Backstory

At Sonos, we’ve long been committed to building machine learning solutions that span the full pipeline—from training all the way to inference—delivering smart experiences to millions of users. A core part of this journey has been enabling on-device neural network computation, a challenging but critical step in making our products more responsive, private, and reliable.

To support this goal, we developed and open-sourced Tract, a neural network inference engine written entirely in Rust. From the very beginning, Tract has used the NNEF (Neural Network Exchange Format) as its intermediate model representation. NNEF offered the right mix of practical benefits: it loads quickly, is human-readable, and is easy to extend—ideal for fast iteration and debugging. (We go into more detail about our choice in Why NNEF.)

Fast forward to early 2022. Like many others working on edge ML, we started experimenting with compression techniques—especially quantization. As models ballooned in size and complexity, the need to optimize for limited on-device resources became urgent. We knew that exporting quantized models was going to be essential to keep up with the scale and performance constraints of modern deployments.

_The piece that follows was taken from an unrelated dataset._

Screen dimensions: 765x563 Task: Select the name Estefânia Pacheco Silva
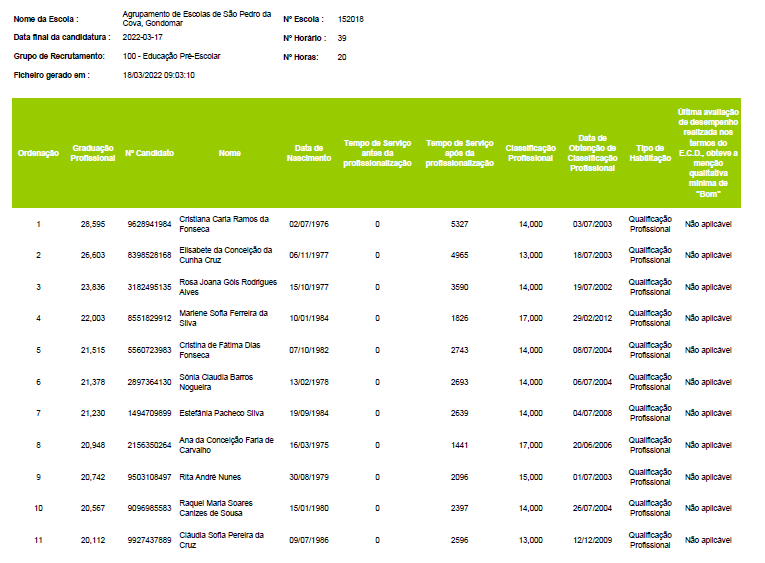coord(222,413)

However, when we looked at the state of ONNX at the time—especially its approach to quantization via QDQ (Quantize-Dequantize)—we found it lacking. It felt rigid and tacked on, not something we could easily extend or trust to support our long-term needs. So we took a shot at doing it differently.

In just two weeks, we built a prototype that exported quantization-aware trained (QAT) models from PyTorch directly into NNEF, fully readable by Tract. The result was eye-opening. We could now debug and extend graph operators without compiling protobuf or navigating through opaque binary formats. Everything was right there in a clean, readable NNEF file. It unlocked a new level of agility and transparency in our workflow, and we haven’t looked back since.

What started as a small side experiment turned into a powerful internal capability—one that continues to shape how we build and deploy machine learning models at Sonos.